▶ [What is being asked]
Count the lines below that contain the string "camera", and reply with only that number.

[Records for locating words and elements]
»»
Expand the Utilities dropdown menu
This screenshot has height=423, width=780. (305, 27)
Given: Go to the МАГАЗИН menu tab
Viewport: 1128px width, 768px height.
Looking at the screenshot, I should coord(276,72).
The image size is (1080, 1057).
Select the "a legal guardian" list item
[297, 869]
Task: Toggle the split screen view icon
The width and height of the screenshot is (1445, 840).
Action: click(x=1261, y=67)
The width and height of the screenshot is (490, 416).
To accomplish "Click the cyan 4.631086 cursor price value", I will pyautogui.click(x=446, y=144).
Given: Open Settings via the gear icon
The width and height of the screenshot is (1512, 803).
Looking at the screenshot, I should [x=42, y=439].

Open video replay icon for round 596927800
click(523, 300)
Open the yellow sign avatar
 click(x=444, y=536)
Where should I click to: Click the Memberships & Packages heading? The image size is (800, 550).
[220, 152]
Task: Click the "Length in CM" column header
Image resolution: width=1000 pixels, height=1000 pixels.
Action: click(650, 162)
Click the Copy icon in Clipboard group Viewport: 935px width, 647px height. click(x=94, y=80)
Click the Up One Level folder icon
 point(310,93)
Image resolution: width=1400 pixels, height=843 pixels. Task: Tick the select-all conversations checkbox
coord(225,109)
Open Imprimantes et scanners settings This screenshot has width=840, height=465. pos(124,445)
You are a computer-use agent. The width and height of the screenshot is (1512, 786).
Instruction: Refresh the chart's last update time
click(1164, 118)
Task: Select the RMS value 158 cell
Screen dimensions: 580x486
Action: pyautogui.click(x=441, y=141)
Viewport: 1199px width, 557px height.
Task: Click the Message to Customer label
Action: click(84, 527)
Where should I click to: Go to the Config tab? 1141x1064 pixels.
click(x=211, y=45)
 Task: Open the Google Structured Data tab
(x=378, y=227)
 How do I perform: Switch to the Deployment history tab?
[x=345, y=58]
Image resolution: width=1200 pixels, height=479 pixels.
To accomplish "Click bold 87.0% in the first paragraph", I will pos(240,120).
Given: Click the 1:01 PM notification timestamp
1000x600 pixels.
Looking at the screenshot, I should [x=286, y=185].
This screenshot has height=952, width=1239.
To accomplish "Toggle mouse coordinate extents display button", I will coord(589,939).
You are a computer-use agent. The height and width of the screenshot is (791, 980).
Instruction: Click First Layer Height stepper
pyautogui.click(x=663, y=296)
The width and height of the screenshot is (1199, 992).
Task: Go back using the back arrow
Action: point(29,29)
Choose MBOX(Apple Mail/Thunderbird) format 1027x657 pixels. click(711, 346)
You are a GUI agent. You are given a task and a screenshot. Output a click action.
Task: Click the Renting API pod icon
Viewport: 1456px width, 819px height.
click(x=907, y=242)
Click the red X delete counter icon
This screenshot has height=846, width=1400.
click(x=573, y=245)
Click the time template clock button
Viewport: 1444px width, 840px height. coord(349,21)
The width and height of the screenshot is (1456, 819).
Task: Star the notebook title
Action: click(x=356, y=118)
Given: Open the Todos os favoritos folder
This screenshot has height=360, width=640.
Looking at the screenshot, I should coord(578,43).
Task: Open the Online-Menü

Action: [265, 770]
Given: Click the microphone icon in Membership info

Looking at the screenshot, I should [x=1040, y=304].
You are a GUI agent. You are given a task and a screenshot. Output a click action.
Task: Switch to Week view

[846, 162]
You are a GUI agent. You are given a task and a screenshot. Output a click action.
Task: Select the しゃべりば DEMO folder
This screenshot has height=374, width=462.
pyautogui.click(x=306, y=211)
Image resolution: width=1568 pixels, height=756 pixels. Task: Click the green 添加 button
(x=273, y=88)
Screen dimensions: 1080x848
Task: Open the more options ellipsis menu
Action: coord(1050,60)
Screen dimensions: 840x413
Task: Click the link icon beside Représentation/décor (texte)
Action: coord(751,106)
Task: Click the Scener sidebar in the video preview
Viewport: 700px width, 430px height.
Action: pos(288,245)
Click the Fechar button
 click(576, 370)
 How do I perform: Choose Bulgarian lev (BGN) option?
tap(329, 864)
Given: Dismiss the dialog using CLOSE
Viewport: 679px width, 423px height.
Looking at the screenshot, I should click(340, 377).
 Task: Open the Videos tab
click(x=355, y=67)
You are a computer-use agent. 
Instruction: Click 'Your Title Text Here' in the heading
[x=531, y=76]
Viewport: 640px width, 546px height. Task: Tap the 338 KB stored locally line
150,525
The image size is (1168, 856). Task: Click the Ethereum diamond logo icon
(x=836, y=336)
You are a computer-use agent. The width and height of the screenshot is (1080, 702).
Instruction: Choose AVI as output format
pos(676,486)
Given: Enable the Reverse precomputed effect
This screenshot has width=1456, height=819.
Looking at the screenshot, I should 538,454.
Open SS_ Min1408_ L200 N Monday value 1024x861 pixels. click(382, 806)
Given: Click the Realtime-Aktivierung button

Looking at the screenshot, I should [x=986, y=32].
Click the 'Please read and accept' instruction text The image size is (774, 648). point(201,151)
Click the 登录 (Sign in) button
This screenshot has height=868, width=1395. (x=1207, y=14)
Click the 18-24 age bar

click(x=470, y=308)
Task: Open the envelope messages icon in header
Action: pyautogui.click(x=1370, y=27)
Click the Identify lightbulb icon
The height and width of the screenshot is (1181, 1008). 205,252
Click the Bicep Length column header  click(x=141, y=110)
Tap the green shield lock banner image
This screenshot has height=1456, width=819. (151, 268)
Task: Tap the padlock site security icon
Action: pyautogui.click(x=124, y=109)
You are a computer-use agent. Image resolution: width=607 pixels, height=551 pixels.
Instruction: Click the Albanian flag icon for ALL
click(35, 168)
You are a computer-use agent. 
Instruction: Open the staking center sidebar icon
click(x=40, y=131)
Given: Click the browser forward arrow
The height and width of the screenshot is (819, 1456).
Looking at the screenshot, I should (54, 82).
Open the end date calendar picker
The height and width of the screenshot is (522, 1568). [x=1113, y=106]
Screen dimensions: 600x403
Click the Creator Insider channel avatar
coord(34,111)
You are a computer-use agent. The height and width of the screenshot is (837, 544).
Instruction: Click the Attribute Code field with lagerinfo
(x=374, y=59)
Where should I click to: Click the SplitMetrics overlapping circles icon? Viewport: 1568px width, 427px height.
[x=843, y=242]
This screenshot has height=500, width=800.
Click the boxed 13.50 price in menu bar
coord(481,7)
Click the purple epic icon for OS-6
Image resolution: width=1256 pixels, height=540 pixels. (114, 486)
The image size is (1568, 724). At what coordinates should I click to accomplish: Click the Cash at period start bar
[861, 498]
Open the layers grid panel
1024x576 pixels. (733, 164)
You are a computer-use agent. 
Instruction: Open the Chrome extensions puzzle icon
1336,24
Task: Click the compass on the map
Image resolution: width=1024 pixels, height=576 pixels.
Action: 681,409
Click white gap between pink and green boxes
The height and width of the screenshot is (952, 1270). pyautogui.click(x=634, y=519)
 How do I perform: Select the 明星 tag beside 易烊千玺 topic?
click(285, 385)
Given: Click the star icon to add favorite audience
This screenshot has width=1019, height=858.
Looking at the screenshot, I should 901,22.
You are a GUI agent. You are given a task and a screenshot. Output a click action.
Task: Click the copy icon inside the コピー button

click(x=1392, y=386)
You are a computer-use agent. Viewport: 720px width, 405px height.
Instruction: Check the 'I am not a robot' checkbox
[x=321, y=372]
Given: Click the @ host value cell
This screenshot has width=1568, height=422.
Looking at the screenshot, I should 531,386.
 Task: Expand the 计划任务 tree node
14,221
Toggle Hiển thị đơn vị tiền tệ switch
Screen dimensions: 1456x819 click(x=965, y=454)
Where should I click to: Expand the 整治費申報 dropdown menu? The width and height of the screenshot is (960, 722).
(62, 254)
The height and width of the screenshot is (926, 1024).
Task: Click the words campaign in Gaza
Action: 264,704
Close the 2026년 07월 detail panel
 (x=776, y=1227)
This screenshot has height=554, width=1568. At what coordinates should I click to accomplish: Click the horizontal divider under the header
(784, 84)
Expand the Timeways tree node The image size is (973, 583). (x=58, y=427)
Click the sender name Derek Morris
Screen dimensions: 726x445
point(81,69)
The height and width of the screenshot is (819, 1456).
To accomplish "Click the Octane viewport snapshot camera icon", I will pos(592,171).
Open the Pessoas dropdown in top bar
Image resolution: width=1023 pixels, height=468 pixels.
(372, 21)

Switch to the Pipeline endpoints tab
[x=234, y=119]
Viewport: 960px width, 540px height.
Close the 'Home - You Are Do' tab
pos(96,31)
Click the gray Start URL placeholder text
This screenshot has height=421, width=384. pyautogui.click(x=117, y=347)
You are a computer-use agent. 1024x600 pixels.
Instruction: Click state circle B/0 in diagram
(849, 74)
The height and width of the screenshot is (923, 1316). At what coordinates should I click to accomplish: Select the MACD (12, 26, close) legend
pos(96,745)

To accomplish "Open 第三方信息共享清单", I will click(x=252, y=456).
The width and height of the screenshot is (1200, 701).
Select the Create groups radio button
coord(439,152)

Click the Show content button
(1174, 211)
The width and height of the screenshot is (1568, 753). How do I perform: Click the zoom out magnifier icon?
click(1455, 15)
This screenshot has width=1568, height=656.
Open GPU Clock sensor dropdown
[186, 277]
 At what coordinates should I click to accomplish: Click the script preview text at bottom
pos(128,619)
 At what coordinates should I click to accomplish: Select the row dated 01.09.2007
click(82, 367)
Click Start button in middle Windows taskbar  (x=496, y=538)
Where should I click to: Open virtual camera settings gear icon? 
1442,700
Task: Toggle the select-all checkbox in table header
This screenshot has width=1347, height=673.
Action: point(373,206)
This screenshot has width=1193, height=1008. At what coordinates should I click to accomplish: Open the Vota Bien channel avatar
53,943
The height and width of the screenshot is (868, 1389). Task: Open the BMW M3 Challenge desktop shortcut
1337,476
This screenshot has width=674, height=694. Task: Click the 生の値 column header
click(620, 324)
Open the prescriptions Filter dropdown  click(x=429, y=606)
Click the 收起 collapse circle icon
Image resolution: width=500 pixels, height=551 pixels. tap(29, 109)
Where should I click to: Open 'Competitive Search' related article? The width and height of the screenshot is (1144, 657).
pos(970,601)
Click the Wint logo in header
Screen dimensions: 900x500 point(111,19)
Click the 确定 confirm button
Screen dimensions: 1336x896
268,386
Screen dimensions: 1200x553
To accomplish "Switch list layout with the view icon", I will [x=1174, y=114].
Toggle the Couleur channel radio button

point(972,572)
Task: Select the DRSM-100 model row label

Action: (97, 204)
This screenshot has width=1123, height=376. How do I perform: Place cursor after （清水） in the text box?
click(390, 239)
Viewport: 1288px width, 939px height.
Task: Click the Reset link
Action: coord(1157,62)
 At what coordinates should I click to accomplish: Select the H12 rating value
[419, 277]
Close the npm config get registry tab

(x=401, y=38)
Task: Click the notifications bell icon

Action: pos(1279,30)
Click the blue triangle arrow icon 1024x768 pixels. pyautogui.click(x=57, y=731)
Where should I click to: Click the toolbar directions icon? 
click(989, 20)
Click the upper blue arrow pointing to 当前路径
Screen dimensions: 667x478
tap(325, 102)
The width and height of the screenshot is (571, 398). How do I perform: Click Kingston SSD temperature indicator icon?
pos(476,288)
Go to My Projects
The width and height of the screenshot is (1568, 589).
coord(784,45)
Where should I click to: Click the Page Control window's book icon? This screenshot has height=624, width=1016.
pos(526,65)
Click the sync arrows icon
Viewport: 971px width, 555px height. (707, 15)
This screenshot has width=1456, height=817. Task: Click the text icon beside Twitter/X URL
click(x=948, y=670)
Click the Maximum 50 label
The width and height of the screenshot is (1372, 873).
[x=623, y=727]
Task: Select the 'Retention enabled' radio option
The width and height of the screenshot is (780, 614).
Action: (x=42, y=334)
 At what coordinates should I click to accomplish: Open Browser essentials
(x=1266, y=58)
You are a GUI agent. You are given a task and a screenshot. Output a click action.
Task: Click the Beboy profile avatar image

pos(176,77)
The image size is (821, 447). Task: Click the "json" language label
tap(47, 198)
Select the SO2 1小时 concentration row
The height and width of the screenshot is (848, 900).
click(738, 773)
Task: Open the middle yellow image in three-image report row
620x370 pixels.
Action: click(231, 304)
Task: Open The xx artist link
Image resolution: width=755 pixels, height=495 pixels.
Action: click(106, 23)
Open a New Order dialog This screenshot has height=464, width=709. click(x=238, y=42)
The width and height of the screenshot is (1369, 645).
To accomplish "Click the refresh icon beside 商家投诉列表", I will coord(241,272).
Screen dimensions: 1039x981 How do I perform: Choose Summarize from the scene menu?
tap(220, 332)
««
▶ [Task answer]
2